**WRITTEN PROBLEM**
Convert every line of the entries below into a JSON list of strings, one string per line, with blank lines omitted. Omit the pictures from the answer.

-- START OF RECORDS FOR THIS EXERCISE --

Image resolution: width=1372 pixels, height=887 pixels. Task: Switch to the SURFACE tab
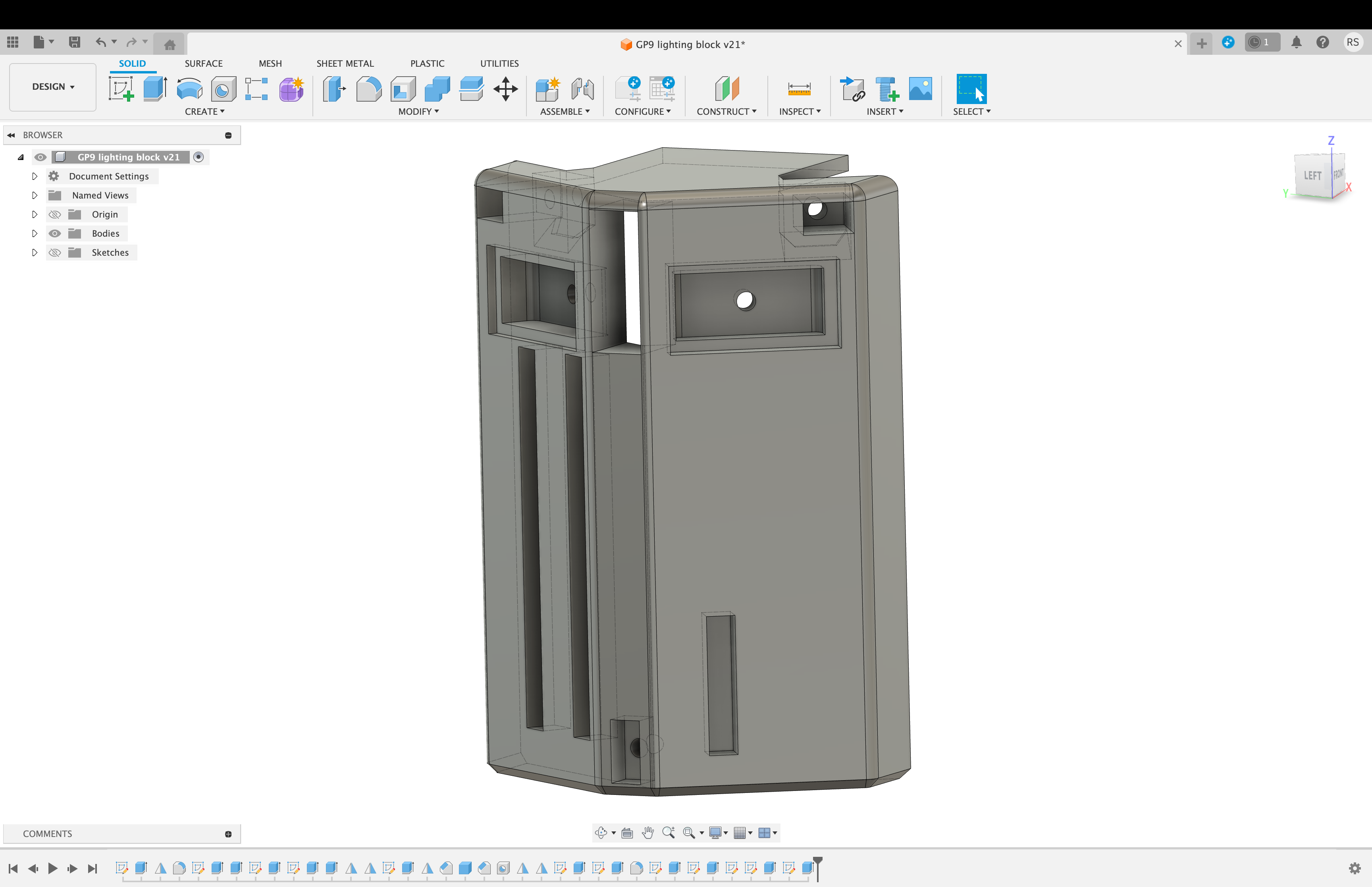click(x=203, y=64)
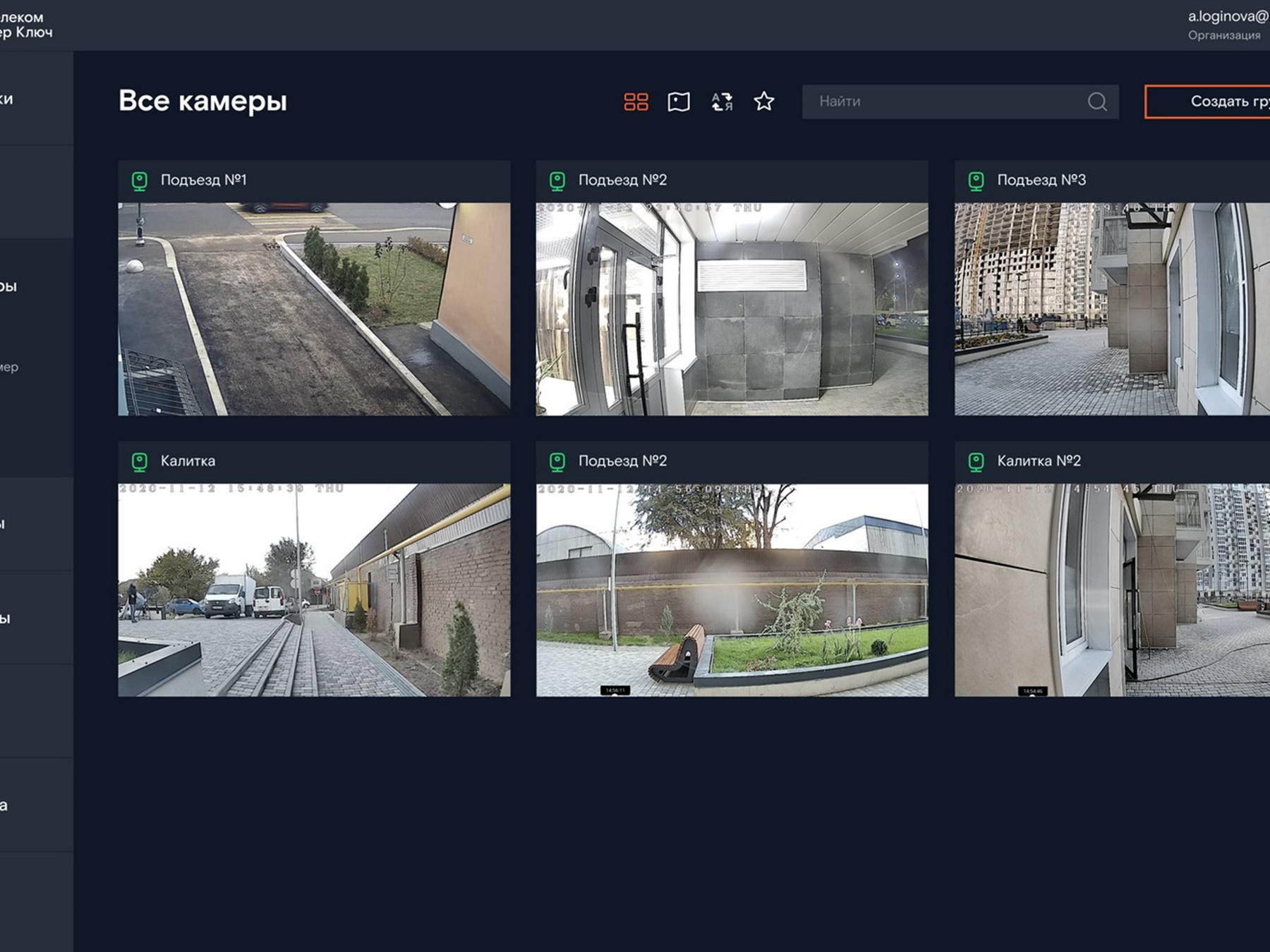The image size is (1270, 952).
Task: Click the search magnifier icon
Action: 1097,102
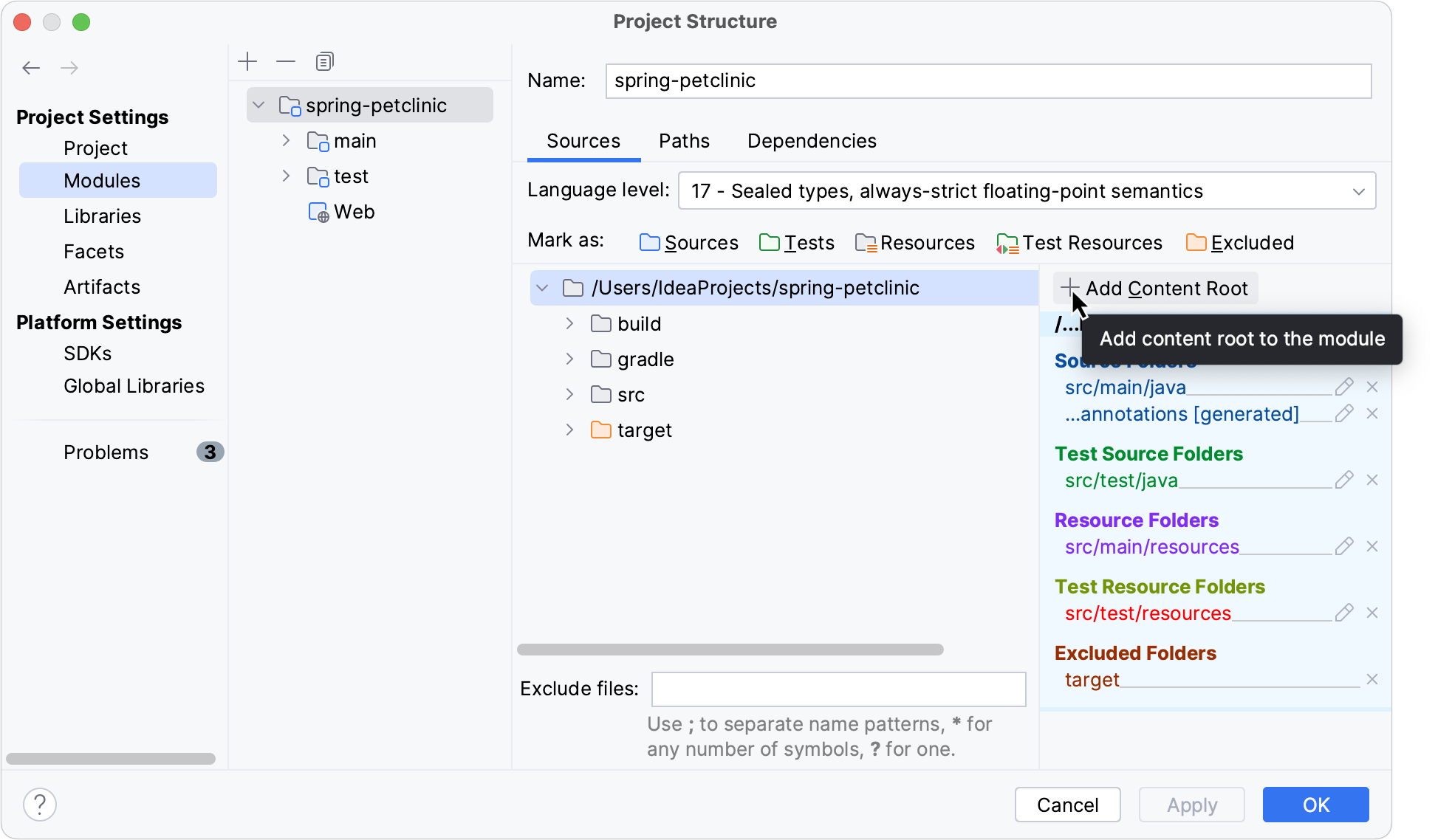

-- END OF RECORDS FOR THIS EXERCISE --

**CORRECT RESPONSE**
[
  "Image resolution: width=1372 pixels, height=887 pixels. Task: Switch to the SURFACE tab",
  "click(x=203, y=64)",
  "The image size is (1270, 952).",
  "Task: Click the search magnifier icon",
  "Action: 1097,102"
]